What is required
Word for word, retype the entire listing.

Dataset records
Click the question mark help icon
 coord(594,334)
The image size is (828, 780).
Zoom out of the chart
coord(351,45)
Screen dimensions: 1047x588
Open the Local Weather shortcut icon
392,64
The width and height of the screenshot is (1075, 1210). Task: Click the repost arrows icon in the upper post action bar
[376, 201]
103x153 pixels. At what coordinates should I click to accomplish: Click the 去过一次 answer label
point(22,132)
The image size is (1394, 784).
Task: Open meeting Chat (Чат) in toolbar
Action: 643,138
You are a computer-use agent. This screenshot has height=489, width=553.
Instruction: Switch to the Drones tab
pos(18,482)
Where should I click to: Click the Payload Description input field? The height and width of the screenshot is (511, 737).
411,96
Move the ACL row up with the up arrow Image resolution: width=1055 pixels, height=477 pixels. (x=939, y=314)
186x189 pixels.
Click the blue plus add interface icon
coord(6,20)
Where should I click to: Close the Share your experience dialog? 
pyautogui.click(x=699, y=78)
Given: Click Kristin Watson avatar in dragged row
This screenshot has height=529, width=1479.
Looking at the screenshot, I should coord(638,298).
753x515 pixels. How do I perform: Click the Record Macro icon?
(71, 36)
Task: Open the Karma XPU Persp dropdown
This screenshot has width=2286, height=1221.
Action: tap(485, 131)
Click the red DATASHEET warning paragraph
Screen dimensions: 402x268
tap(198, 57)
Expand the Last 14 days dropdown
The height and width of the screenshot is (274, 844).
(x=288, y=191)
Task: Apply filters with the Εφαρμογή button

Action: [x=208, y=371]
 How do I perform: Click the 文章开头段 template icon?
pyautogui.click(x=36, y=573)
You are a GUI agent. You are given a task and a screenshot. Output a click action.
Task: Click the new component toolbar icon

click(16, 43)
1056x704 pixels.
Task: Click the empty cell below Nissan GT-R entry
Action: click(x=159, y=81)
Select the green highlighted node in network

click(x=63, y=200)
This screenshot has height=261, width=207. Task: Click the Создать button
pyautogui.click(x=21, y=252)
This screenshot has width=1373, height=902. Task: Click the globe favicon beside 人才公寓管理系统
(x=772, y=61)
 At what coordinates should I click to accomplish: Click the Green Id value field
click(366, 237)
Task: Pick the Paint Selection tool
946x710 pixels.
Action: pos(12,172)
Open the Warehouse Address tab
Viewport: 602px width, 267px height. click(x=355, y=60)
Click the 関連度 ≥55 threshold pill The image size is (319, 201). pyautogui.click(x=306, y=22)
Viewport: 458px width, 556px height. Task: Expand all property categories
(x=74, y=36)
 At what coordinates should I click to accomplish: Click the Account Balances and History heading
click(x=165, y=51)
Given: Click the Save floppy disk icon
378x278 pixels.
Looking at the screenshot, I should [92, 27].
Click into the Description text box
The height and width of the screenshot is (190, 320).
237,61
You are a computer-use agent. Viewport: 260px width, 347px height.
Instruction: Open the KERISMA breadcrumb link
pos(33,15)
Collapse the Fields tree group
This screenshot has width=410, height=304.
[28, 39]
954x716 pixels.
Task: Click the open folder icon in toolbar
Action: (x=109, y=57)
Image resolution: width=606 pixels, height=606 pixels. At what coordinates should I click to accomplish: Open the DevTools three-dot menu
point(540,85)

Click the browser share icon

Solution to the problem
Click the question mark help icon
 coord(594,334)
The image size is (828, 780).
Zoom out of the chart
coord(351,45)
Screen dimensions: 1047x588
Open the Local Weather shortcut icon
392,64
The width and height of the screenshot is (1075, 1210). Task: Click the repost arrows icon in the upper post action bar
[376, 201]
103x153 pixels. At what coordinates should I click to accomplish: Click the 去过一次 answer label
point(22,132)
The image size is (1394, 784).
Task: Open meeting Chat (Чат) in toolbar
Action: 643,138
You are a computer-use agent. This screenshot has height=489, width=553.
Instruction: Switch to the Drones tab
pos(18,482)
Where should I click to: Click the Payload Description input field? The height and width of the screenshot is (511, 737).
411,96
Move the ACL row up with the up arrow Image resolution: width=1055 pixels, height=477 pixels. (x=939, y=314)
186x189 pixels.
Click the blue plus add interface icon
coord(6,20)
Where should I click to: Close the Share your experience dialog? 
pyautogui.click(x=699, y=78)
Given: Click Kristin Watson avatar in dragged row
This screenshot has height=529, width=1479.
Looking at the screenshot, I should coord(638,298).
753x515 pixels. How do I perform: Click the Record Macro icon?
(71, 36)
Task: Open the Karma XPU Persp dropdown
This screenshot has width=2286, height=1221.
Action: tap(485, 131)
Click the red DATASHEET warning paragraph
Screen dimensions: 402x268
tap(198, 57)
Expand the Last 14 days dropdown
The height and width of the screenshot is (274, 844).
(x=288, y=191)
Task: Apply filters with the Εφαρμογή button

Action: [x=208, y=371]
 How do I perform: Click the 文章开头段 template icon?
pyautogui.click(x=36, y=573)
You are a GUI agent. You are given a task and a screenshot. Output a click action.
Task: Click the new component toolbar icon

click(16, 43)
1056x704 pixels.
Task: Click the empty cell below Nissan GT-R entry
Action: click(x=159, y=81)
Select the green highlighted node in network

click(x=63, y=200)
This screenshot has height=261, width=207. Task: Click the Создать button
pyautogui.click(x=21, y=252)
This screenshot has width=1373, height=902. Task: Click the globe favicon beside 人才公寓管理系统
(x=772, y=61)
 At what coordinates should I click to accomplish: Click the Green Id value field
click(366, 237)
Task: Pick the Paint Selection tool
946x710 pixels.
Action: pos(12,172)
Open the Warehouse Address tab
Viewport: 602px width, 267px height. click(x=355, y=60)
Click the 関連度 ≥55 threshold pill The image size is (319, 201). pyautogui.click(x=306, y=22)
Viewport: 458px width, 556px height. Task: Expand all property categories
(x=74, y=36)
 At what coordinates should I click to accomplish: Click the Account Balances and History heading
click(x=165, y=51)
Given: Click the Save floppy disk icon
378x278 pixels.
Looking at the screenshot, I should [92, 27].
Click into the Description text box
The height and width of the screenshot is (190, 320).
237,61
You are a computer-use agent. Viewport: 260px width, 347px height.
Instruction: Open the KERISMA breadcrumb link
pos(33,15)
Collapse the Fields tree group
This screenshot has width=410, height=304.
[28, 39]
954x716 pixels.
Task: Click the open folder icon in toolbar
Action: (x=109, y=57)
Image resolution: width=606 pixels, height=606 pixels. At what coordinates should I click to accomplish: Open the DevTools three-dot menu
point(540,85)

Click the browser share icon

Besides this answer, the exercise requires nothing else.